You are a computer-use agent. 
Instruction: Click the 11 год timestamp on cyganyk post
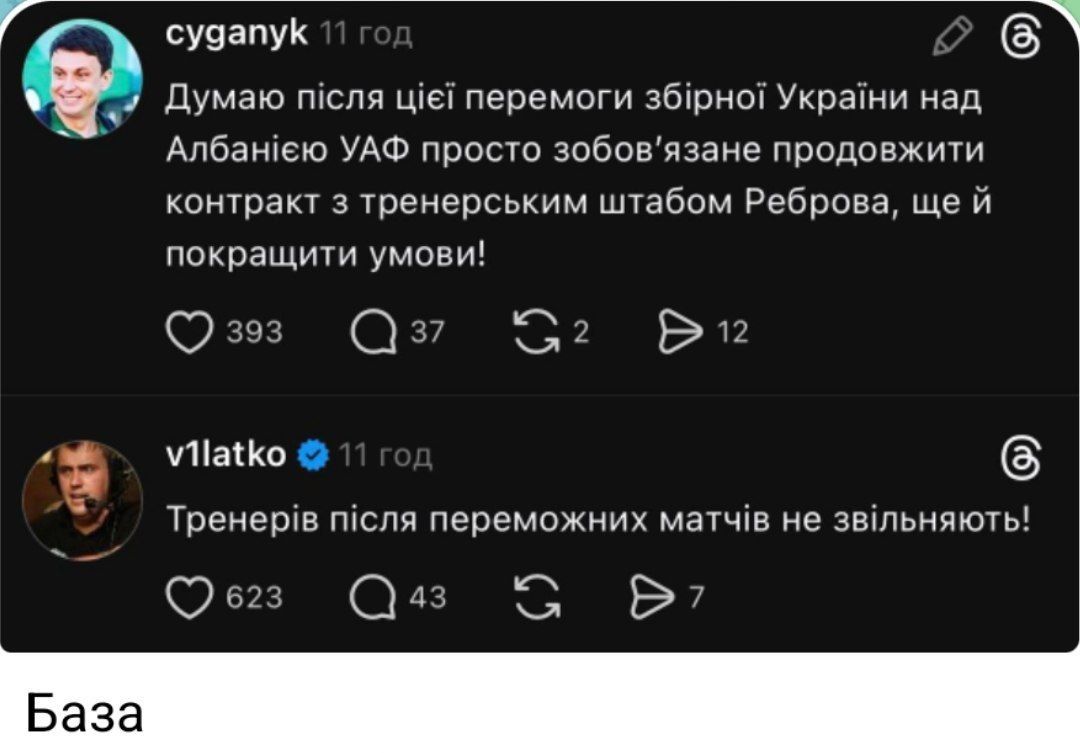point(365,36)
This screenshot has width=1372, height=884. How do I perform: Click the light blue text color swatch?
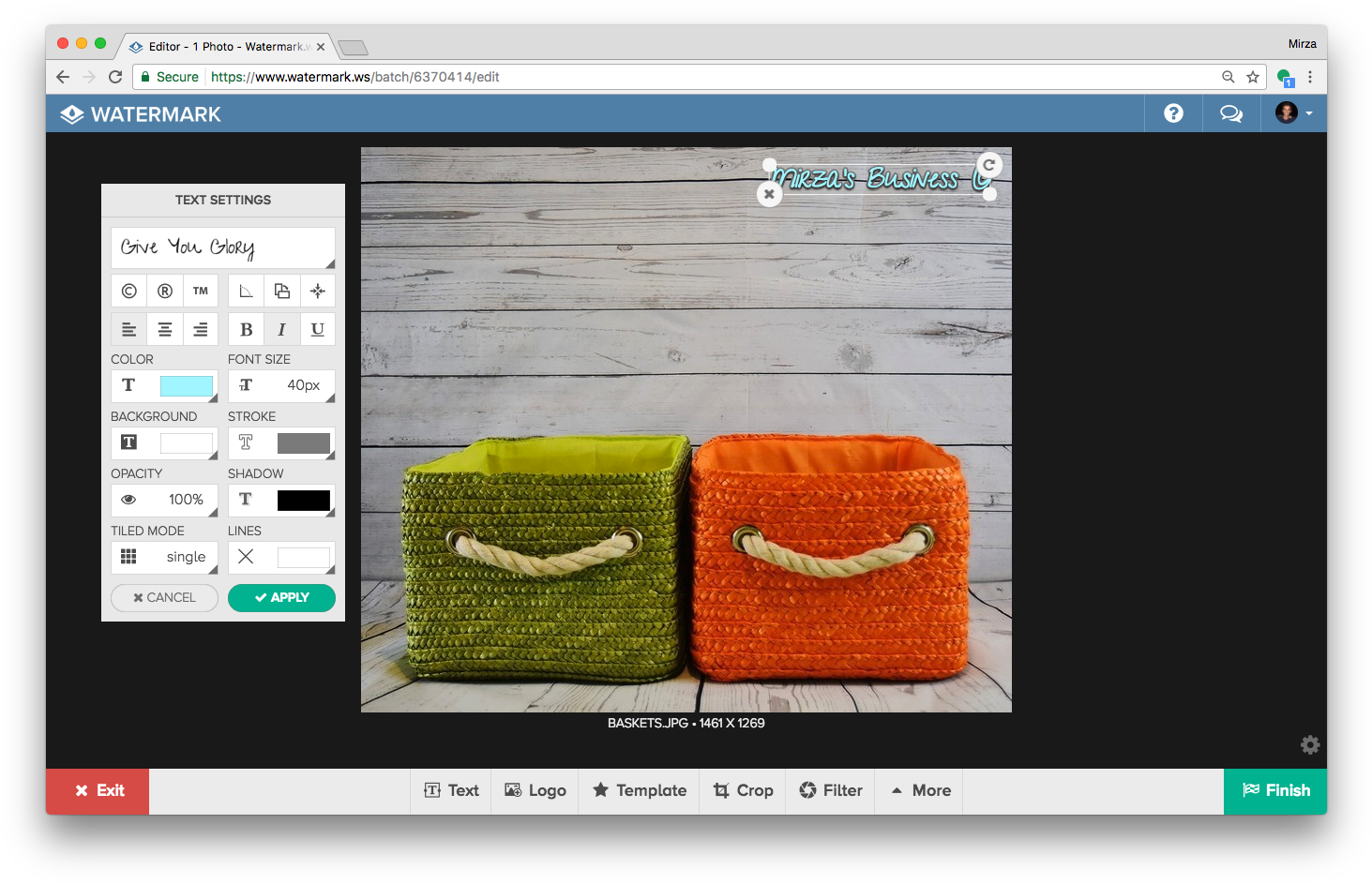click(186, 385)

++++++

**Set task**
Convert the records above into a two-column CSV with the headers input and output. Give one row per record, with its text under input and its answer under output, each in a single quoted field with line breaks replaced by spaces, and leave the pictures out.

**Output below**
input,output
"You are a computer-use agent. Instruction: Click the 11 год timestamp on cyganyk post","point(365,36)"
"This screenshot has width=1372, height=884. How do I perform: Click the light blue text color swatch?","click(186, 385)"